MELBOURNE, Australia - Coming off the best season of his career, Milos Raonic isn't messing with the routines that helped launch him into the ATP's top 20.
As he gears up for next week's Australian Open, the hard-hitting native of Thornhill, Ont., will be dining on steak at his favourite Melbourne restaurant.
It's become a habit for the 22-year-old since he first made the main draw in Melbourne in 2011.
Before taking the court, the 13th-ranked Raonic scarfs down a steak at the same restaurant in his Crown Casino hotel.
"I prepare in the same way with the same superstitions," Raonic said Tuesday prior to the start of the Kooyong Classic tune-up event. "It doesn't matter who I play, I'll eat a steak before a match at the same place. I've probably had 20 of them there."

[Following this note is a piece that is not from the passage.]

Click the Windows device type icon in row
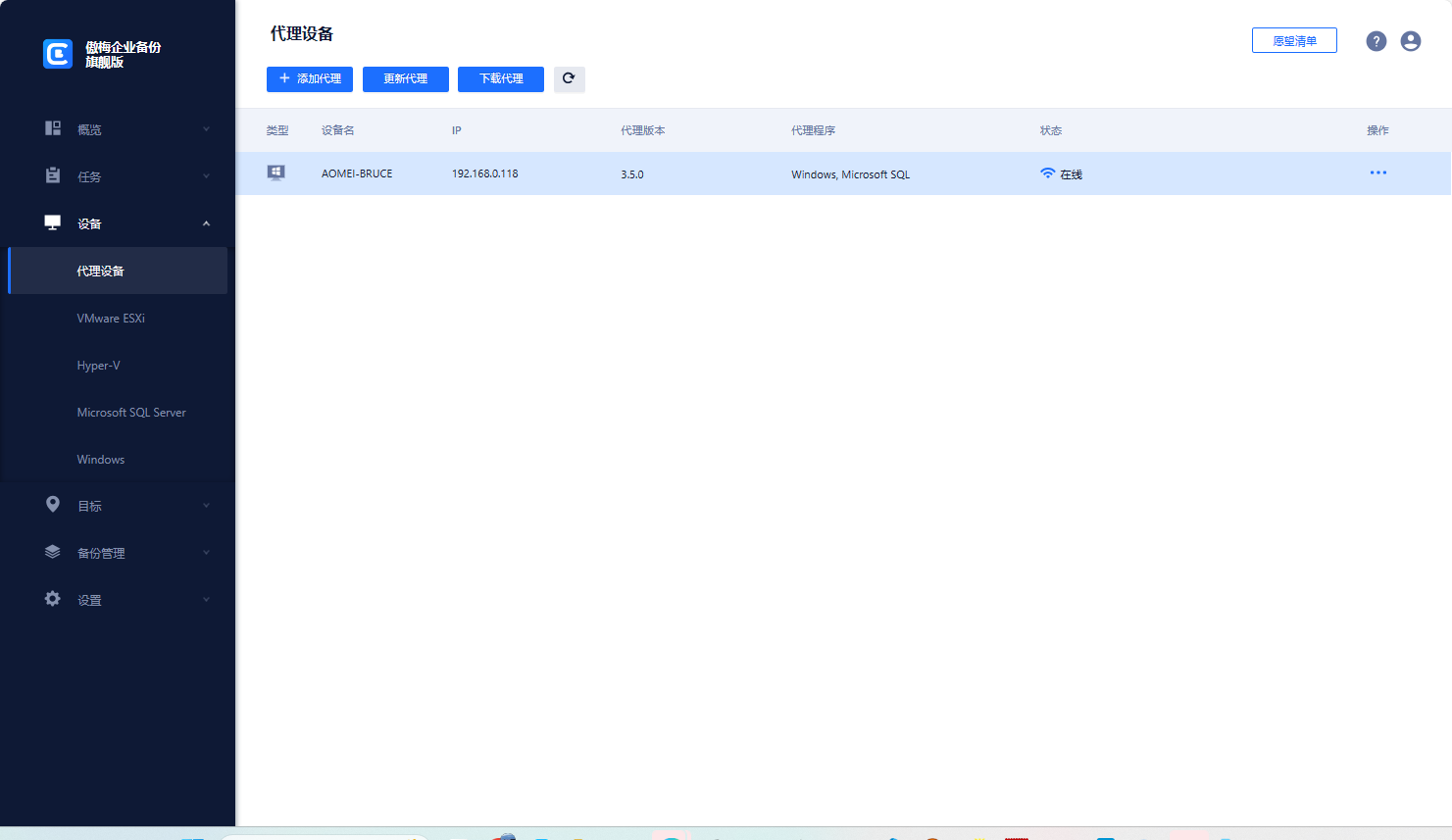1452x840 pixels. [276, 173]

Raonic lost his opening match at Kooyong against local favourite Lleyton Hewitt in three sets on Wednesday. Although he's eliminated from the championship bracket, he will continue to play in the relegation brackets.

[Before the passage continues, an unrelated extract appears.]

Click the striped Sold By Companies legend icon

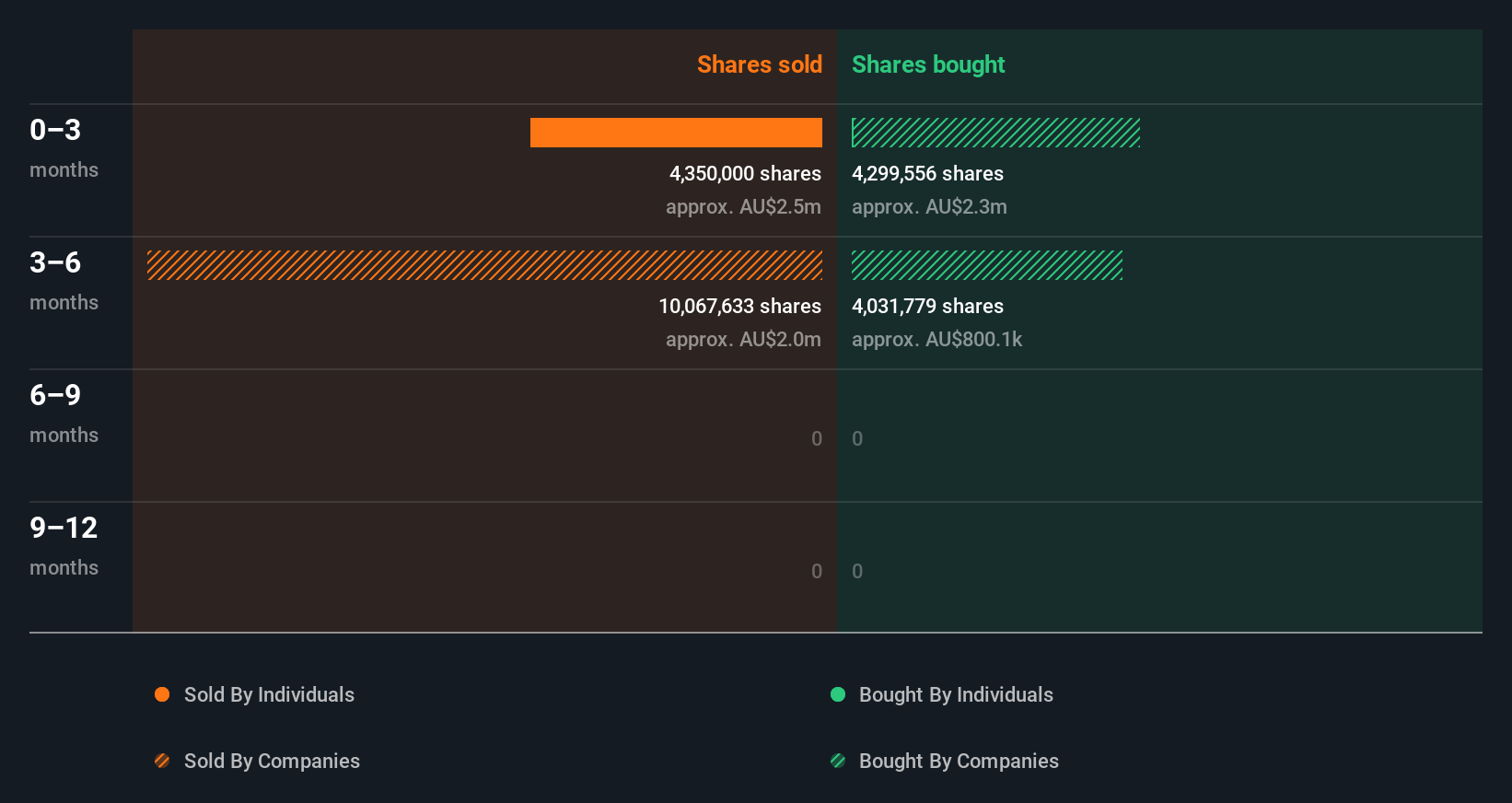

He's appearing in the eight-man tournament for the second straight year but is coming off a disappointing start to his season, losing in the first round at Brisbane last week.
"It's about cleaning up a few things that I've incorporated into my game but did not perform well," he said of the slow start. "I didn't play the right way, the way I did last season."

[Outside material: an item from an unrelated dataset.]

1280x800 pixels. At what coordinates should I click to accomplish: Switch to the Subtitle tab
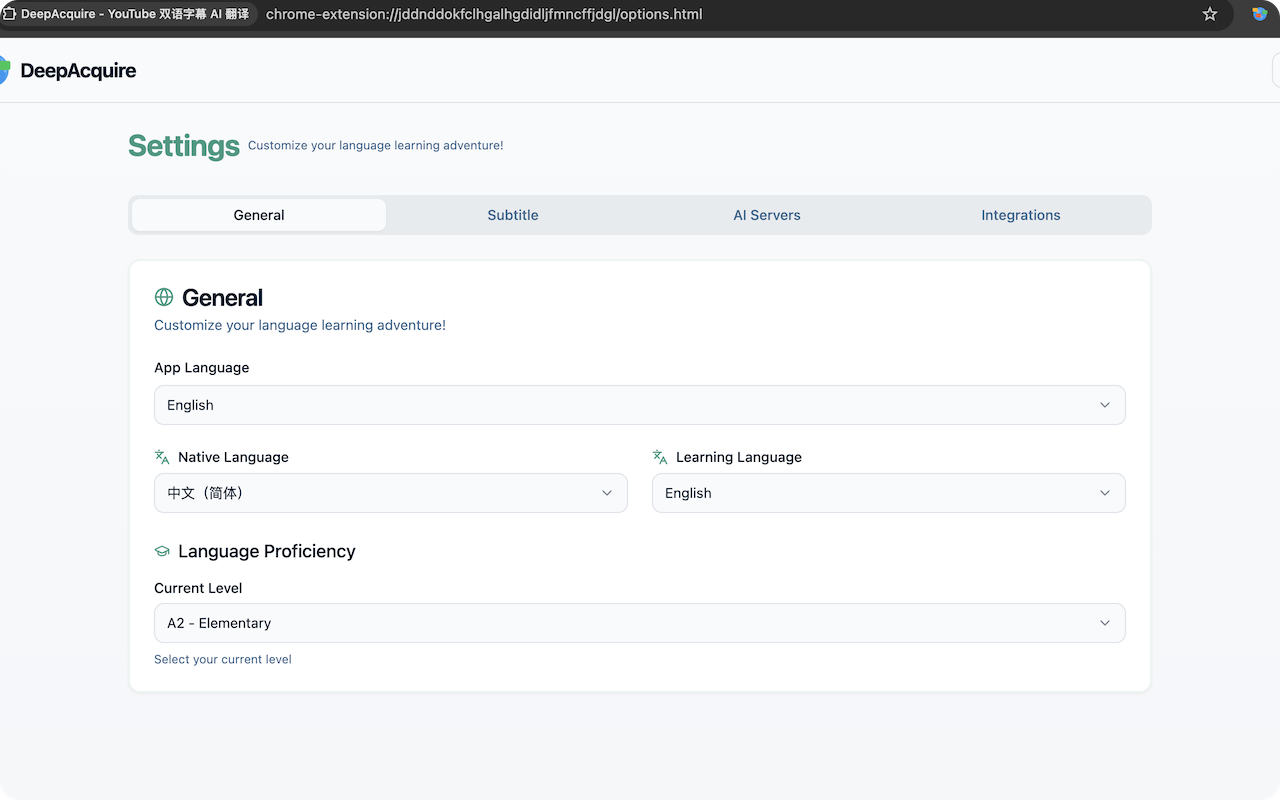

Raonic, who opened 2012 with a title in Chennai, said he was confused about what he needed to do against Grigor Dimitrov of Bulgaria.
"But I've been working on getting back to last season's game," he said. "I had five weeks of good off-season training. There were no setbacks and I worked on a few things here and there. I'll continue to push myself in every training session."
Last season was a grind for Raonic, who also won a title in San Jose, Calif. He posted victories over Olympic champion Andy Murray of Britain and guided Canada to victory over South Africa in Davis Cup competition. Raonic also came achingly close to beating Swiss star Roger Federer — falling in third-set tiebreakers on two occasions — and had a memorable marathon match with Jo-Wilfried Tsonga of France at the London Games.
"I was tired at the end of last year but I've refreshed my mind," he said. "It's good to be hungry again."
Time for a nice steak.
"I know what works for me and I don't want to stride away from it," he said of his superstition. "I'll be having one tonight."
But he won't be enjoying any of the casino's many gambling options.
"The steaks are expensive enough," he said. "I don't want to lose more."